Exercise requirements
Below are records to return verbatim; the pictures are to be dropped.

Task input
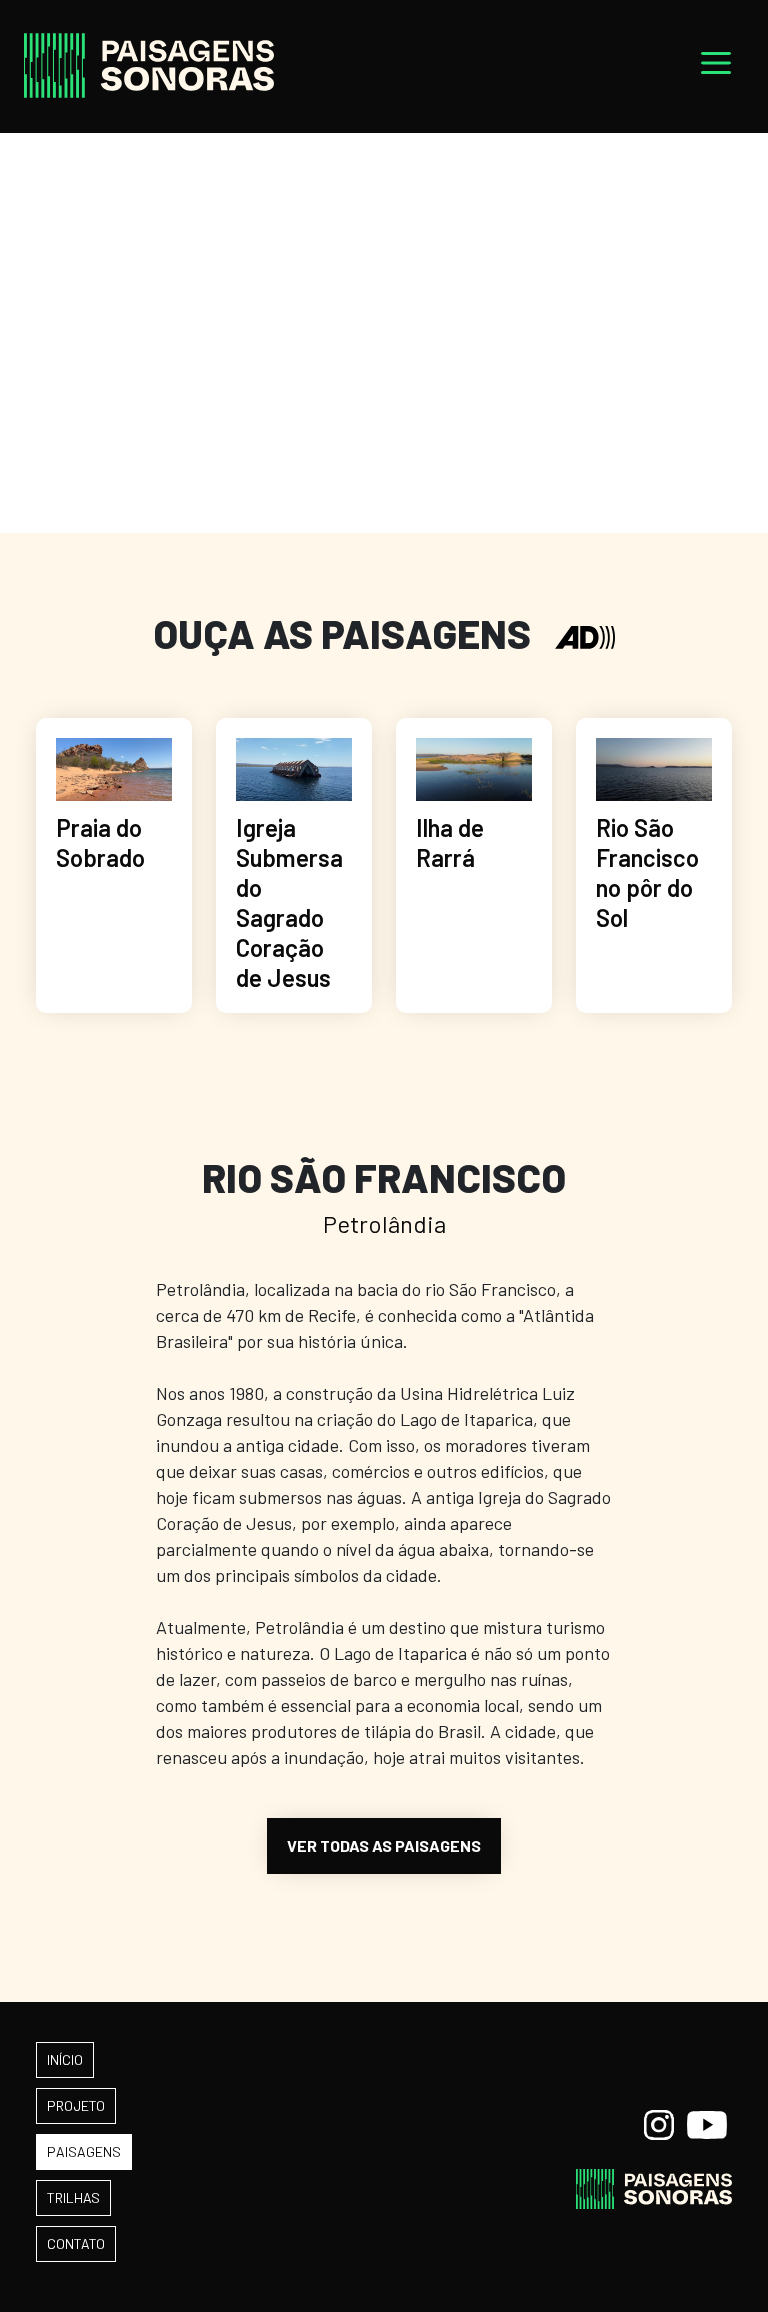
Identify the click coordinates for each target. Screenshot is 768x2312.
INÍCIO (65, 2059)
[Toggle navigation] (716, 67)
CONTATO (76, 2243)
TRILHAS (73, 2197)
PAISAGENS (84, 2151)
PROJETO (76, 2105)
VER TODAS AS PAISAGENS (384, 1845)
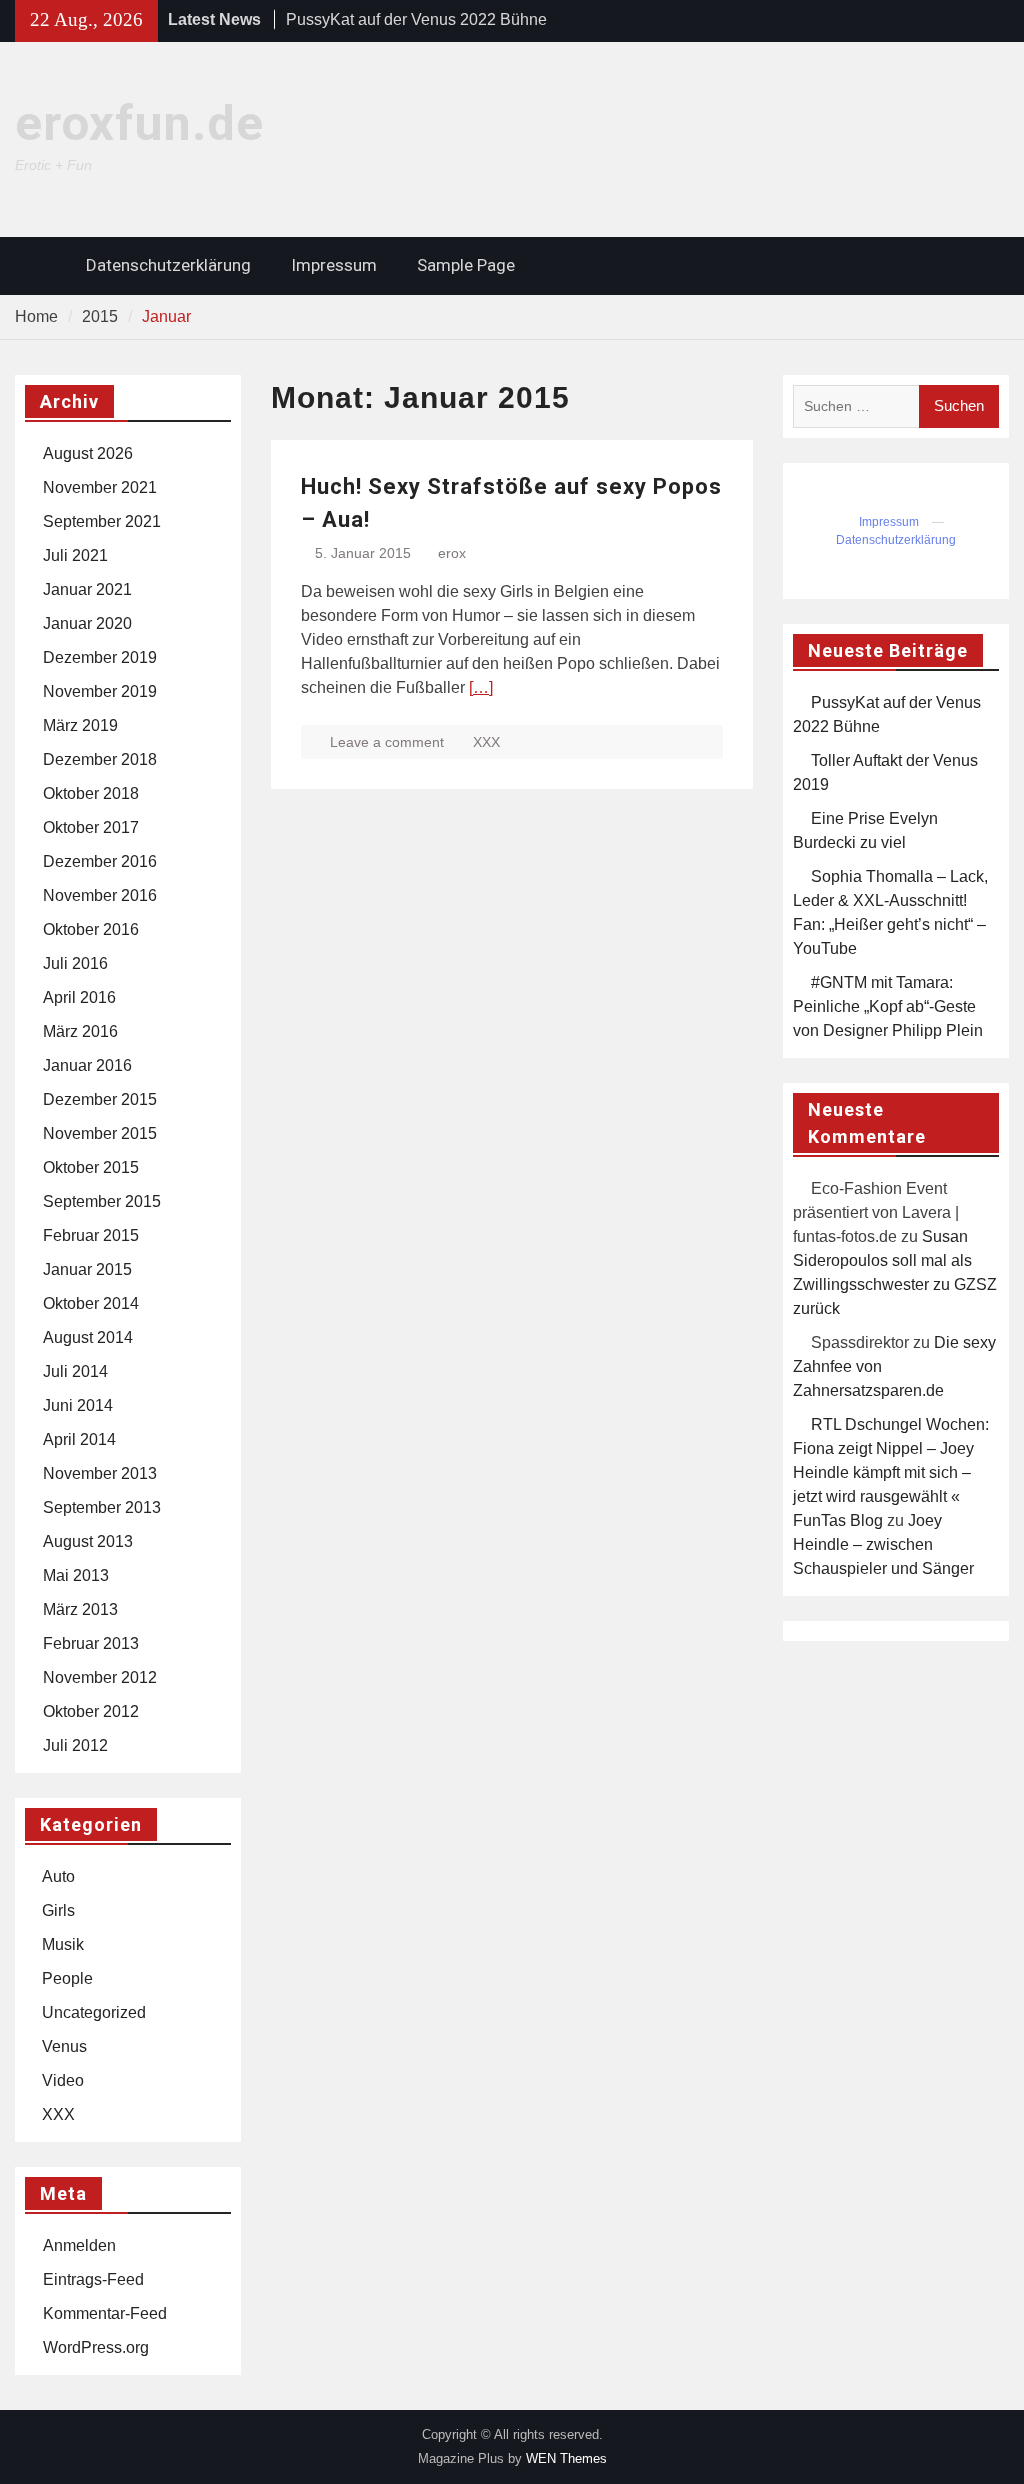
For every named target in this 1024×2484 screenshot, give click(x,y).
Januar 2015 (87, 1269)
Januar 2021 (87, 589)
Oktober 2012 (91, 1711)
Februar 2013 (91, 1643)
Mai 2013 (76, 1575)
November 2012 (100, 1677)
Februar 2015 (91, 1235)
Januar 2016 (87, 1065)
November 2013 (100, 1473)
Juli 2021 (75, 555)
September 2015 (102, 1201)
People (67, 1978)
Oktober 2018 (91, 793)
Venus (64, 2046)
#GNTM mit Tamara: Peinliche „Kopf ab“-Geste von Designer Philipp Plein (888, 1006)
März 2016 (80, 1031)
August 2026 (88, 453)
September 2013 (102, 1507)
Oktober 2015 (91, 1167)
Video (63, 2080)
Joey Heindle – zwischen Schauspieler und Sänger (883, 1544)
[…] (481, 687)
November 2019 (100, 691)
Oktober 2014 (91, 1303)
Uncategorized (94, 2012)
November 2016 (100, 895)
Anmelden (79, 2245)
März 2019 (80, 725)
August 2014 (88, 1337)
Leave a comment (387, 742)
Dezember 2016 (100, 861)
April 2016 (79, 997)
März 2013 (80, 1609)
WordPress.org (96, 2347)
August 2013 (88, 1541)
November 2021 (100, 487)
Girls (58, 1910)
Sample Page (466, 265)
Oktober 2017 (91, 827)
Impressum (334, 265)
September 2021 (102, 521)
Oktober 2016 (91, 929)
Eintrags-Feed (93, 2279)
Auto (58, 1876)
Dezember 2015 (100, 1099)
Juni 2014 (78, 1405)
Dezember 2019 (100, 657)
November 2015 (100, 1133)
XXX (486, 742)
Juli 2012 (75, 1745)
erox (452, 553)
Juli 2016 (75, 963)
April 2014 (79, 1439)
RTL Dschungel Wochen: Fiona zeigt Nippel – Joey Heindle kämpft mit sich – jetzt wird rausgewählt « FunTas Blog (891, 1472)
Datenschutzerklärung (168, 265)
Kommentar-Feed (105, 2313)
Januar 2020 (87, 623)
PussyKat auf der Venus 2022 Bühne (416, 19)
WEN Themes (566, 2458)
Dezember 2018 (100, 759)
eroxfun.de (139, 123)
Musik (63, 1944)
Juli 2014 (75, 1371)
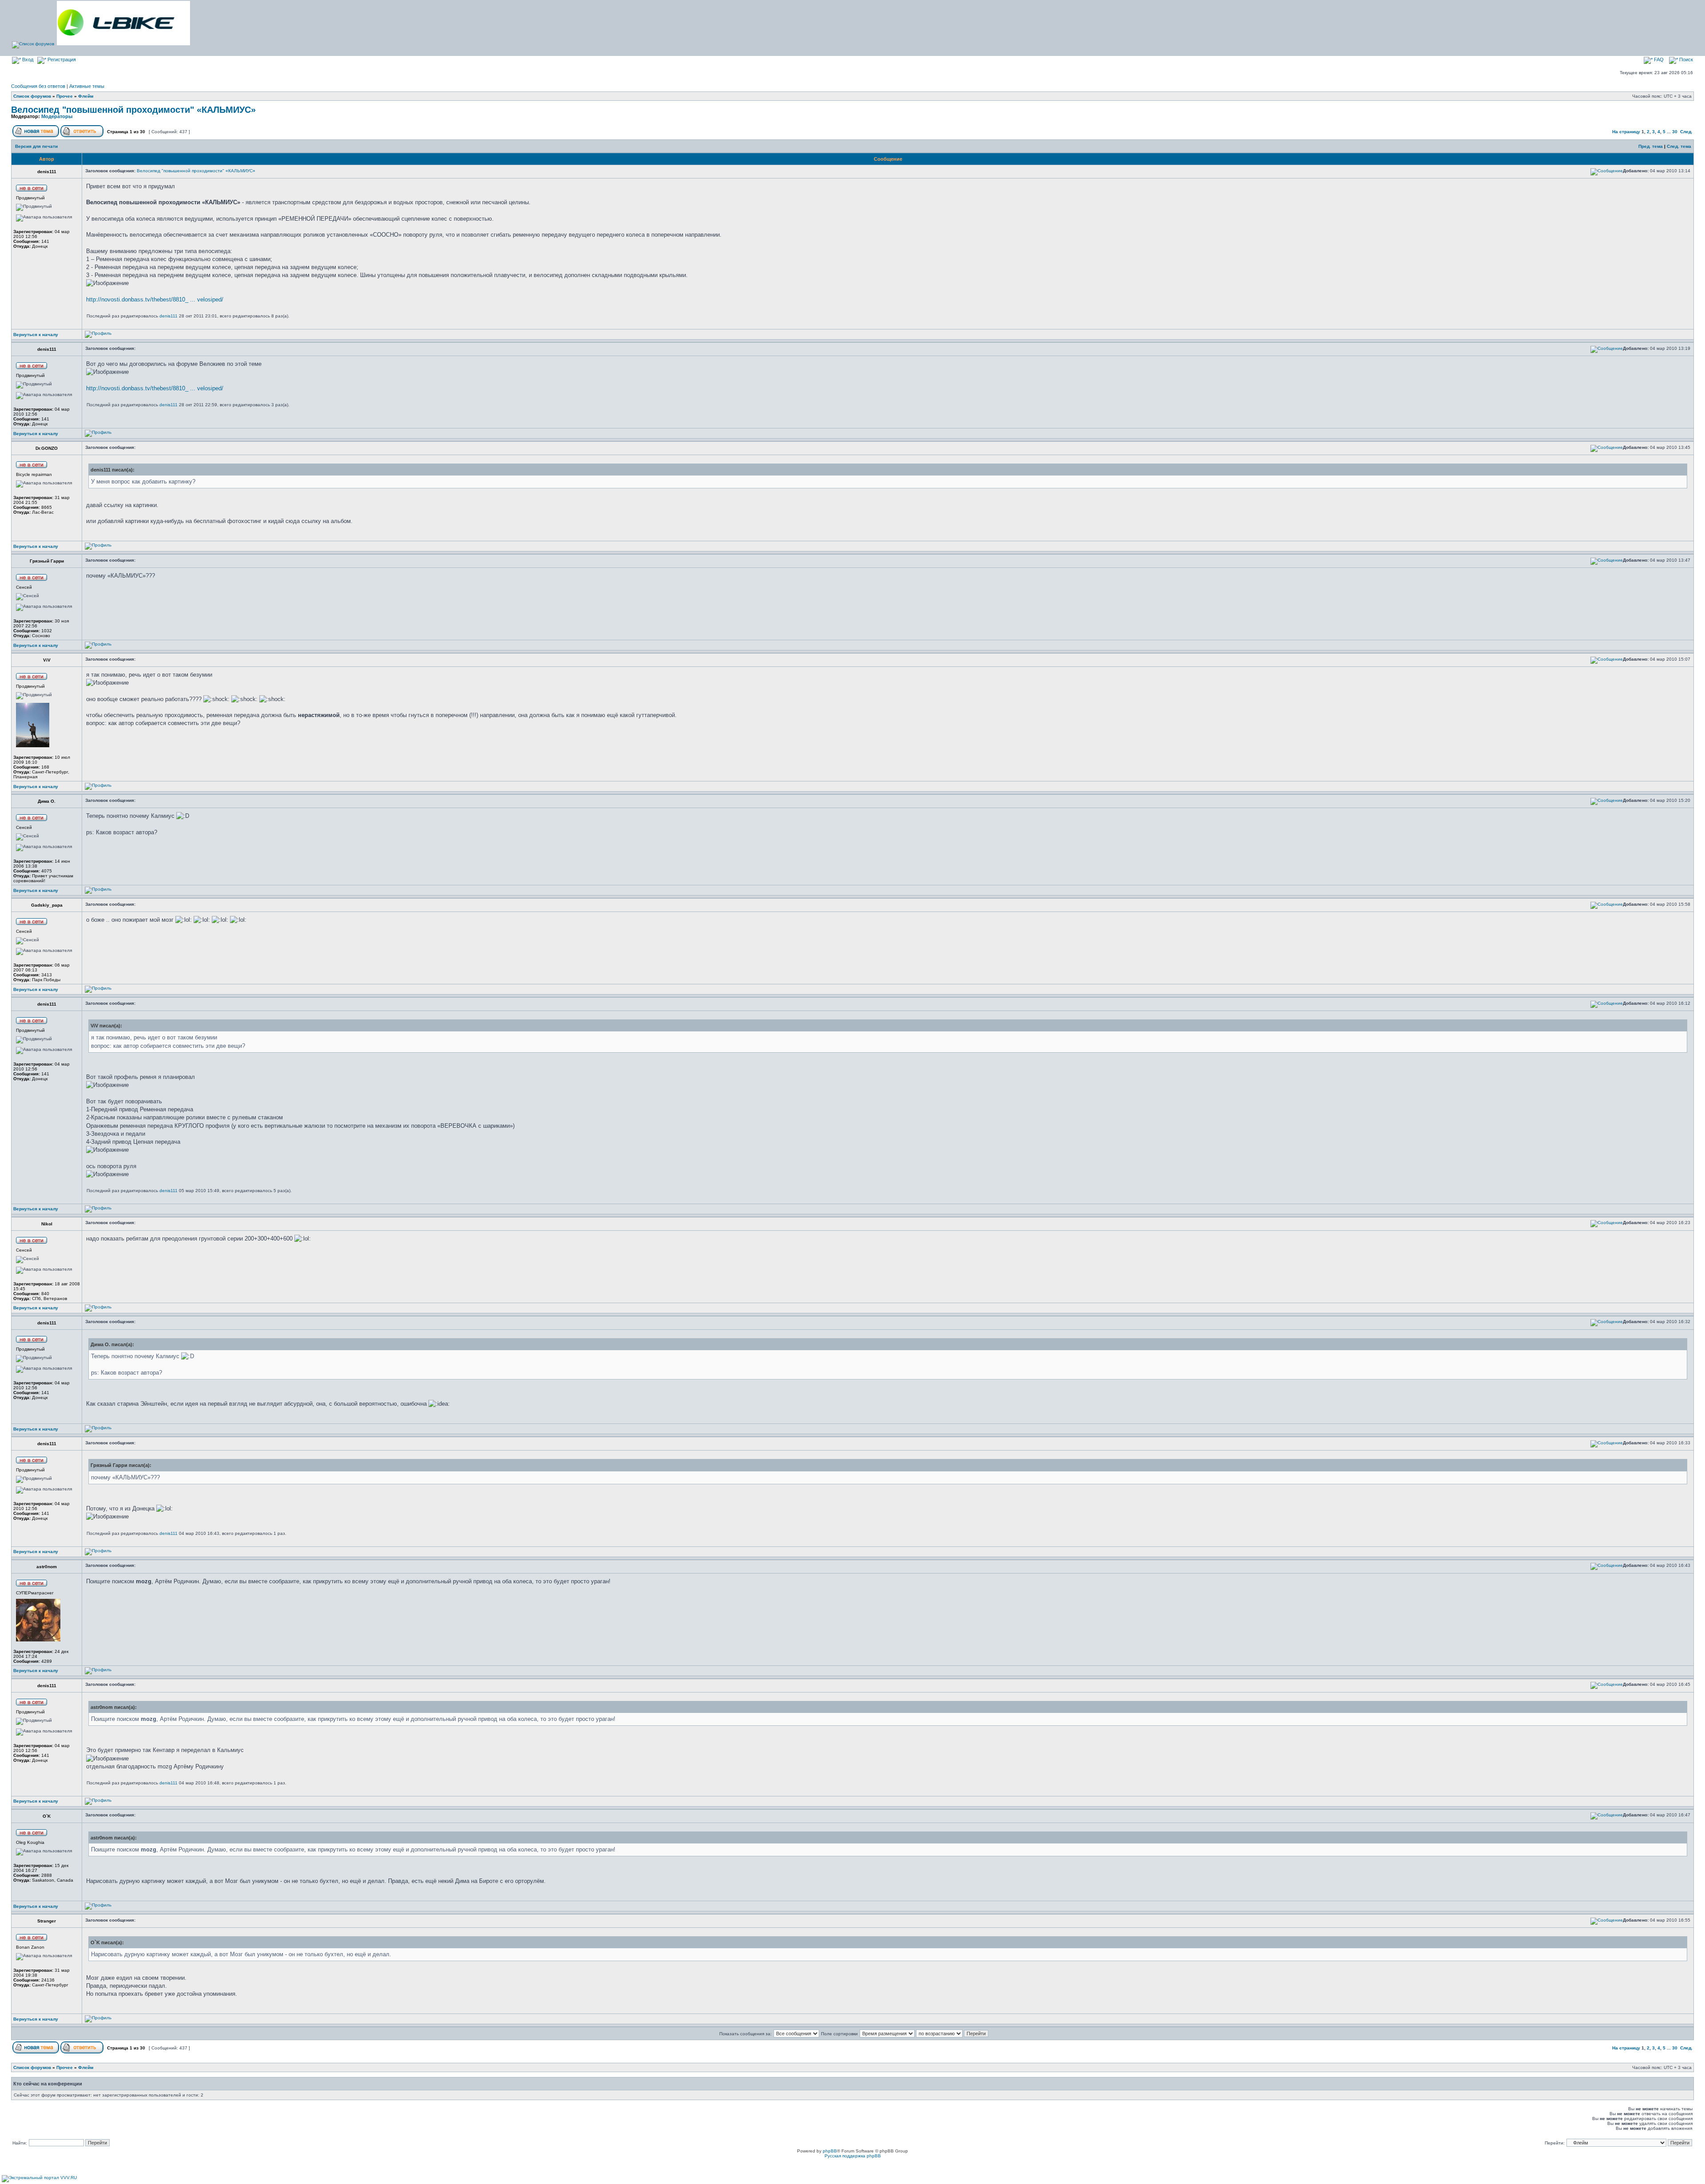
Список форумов (32, 96)
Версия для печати (36, 146)
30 (1674, 131)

Written response
Identify the click coordinates for each target. Screenshot is 768x2312.
INÍCIO (65, 2059)
[Toggle navigation] (716, 67)
CONTATO (76, 2243)
TRILHAS (73, 2197)
PAISAGENS (84, 2151)
PROJETO (76, 2105)
VER TODAS AS PAISAGENS (384, 1845)
For every named target in this 1024×2484 screenshot, give click(x,y).
Januar 2015 (87, 1269)
Januar 2021 (87, 589)
Oktober 2012 (91, 1711)
Februar 2013 (91, 1643)
Mai 2013 (76, 1575)
November 2012 (100, 1677)
Februar 2015 (91, 1235)
Januar 2016 (87, 1065)
November 2013 (100, 1473)
Juli 2021 (75, 555)
September 2015 (102, 1201)
People (67, 1978)
Oktober 2018 (91, 793)
Venus (64, 2046)
#GNTM mit Tamara: Peinliche „Kopf ab“-Geste von Designer Philipp Plein (888, 1006)
März 2016 (80, 1031)
August 2026 (88, 453)
September 2013 (102, 1507)
Oktober 2015 (91, 1167)
Video (63, 2080)
Joey Heindle – zwischen Schauspieler und Sänger (883, 1544)
[…] (481, 687)
November 2019 (100, 691)
Oktober 2014 (91, 1303)
Uncategorized (94, 2012)
November 2016 (100, 895)
Anmelden (79, 2245)
März 2019 (80, 725)
August 2014 (88, 1337)
Leave a comment (387, 742)
Dezember 2016 (100, 861)
April 2016 (79, 997)
März 2013 (80, 1609)
WordPress.org (96, 2347)
August 2013 (88, 1541)
November 2021 (100, 487)
Girls (58, 1910)
Sample Page (466, 265)
Oktober 2017 (91, 827)
Impressum (334, 265)
September 2021 (102, 521)
Oktober 2016 (91, 929)
Eintrags-Feed (93, 2279)
Auto (58, 1876)
Dezember 2015 (100, 1099)
Juni 2014 (78, 1405)
Dezember 2019 (100, 657)
November 2015 (100, 1133)
XXX (486, 742)
Juli 2012 (75, 1745)
erox (452, 553)
Juli 2016 (75, 963)
April 2014 (79, 1439)
RTL Dschungel Wochen: Fiona zeigt Nippel – Joey Heindle kämpft mit sich – jetzt wird rausgewählt « FunTas Blog (891, 1472)
Datenschutzerklärung (168, 265)
Kommentar-Feed (105, 2313)
Januar 2020 (87, 623)
PussyKat auf der Venus 2022 Bühne (416, 19)
WEN Themes (566, 2458)
Dezember 2018 (100, 759)
eroxfun.de (139, 123)
Musik (63, 1944)
Juli 2014 (75, 1371)
Список форумов (32, 96)
Версия для печати (36, 146)
30 (1674, 131)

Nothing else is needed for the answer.